A może by tak spróbować jeszcze raz?


09 kwietnia 2021, 22:41


 

  Ofelia stała pod jego drzwiami, trzymając rękę w powietrzu i wahając się, czy nacisnąć dzwonek. Zanim się tu znalazła, spędziła w samochodzie conajmniej pół godziny, bijąc

się z myślami.

Odpaliła już silnik, żeby wrócić do domu, ale świadomość tego, że wróci do czterech ścian i będzie odliczać minuty do chwili, kiedy będzie mogła zabrać córkę od jej ojca,

spowodowało, że stała teraz pod

jego drzwiami. Słysząc zbliżające się kroki na schodach, nie miała wyjścia i musiała zadzwonić. Jakiś mężczyzna minął ją na piętrze, przyglądając się jej.

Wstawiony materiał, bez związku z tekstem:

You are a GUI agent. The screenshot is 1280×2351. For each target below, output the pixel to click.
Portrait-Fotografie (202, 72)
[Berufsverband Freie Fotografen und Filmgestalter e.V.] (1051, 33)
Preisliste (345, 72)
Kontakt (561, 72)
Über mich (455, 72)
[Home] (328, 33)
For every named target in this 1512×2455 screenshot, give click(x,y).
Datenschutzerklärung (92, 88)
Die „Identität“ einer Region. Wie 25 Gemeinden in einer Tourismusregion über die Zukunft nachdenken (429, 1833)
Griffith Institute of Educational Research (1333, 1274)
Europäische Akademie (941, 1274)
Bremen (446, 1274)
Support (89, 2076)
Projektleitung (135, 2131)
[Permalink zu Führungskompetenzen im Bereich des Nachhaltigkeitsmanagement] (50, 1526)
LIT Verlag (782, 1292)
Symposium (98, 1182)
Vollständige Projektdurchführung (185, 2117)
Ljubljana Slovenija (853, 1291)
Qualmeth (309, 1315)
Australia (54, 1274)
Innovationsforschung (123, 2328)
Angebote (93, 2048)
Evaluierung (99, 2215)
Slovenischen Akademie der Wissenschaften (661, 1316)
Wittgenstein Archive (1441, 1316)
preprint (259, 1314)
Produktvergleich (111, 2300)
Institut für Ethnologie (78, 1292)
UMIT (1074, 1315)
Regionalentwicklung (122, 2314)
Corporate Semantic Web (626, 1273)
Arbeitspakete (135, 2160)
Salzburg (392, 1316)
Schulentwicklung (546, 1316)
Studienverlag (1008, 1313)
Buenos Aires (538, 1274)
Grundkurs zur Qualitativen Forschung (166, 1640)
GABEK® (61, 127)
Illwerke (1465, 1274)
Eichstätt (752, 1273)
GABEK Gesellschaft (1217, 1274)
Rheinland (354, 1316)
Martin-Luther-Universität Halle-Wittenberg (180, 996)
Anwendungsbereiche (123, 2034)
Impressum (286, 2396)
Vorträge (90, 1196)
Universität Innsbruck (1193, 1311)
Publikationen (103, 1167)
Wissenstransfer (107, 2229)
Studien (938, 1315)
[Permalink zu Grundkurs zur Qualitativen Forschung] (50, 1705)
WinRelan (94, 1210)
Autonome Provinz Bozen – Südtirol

 “Co się lampisz idioto” - pomyślała.

 Facet, będąc już na półpiętrze mruknął po nosem “ten to ma szczęście”.

 Ofelia udała, że nie słyszy jego komentarza i nawet nie odwróciła się w stronę mężczyzny. Ten po krótkiej chwili stania i gapienia się ruszył do góry. Felka miała już wrócić

do auta, ponieważ nikt nie otwierał. Jednak kiedy odwracała się w stronę schodów, drzwi się otworzyły i w progu stanął on. Wyglądał tak samo, jak wtedy kiedy ze sobą chodzili.

Miał sterczące włosy i pomiętą koszulkę. Kiedy spojrzała w dół, zobaczyła, że jest boso i w samych bokserkach. Tak, jakby dopiero co wyszedł z łóżka. Tylko, że może ktoś

w tym łóżku na niego czeka.

- Cześć! – uśmiechnął sie do niej.

Nie wyglądał na zdenerwowanego jej wizytą, więc może jednak jego łóżko było puste.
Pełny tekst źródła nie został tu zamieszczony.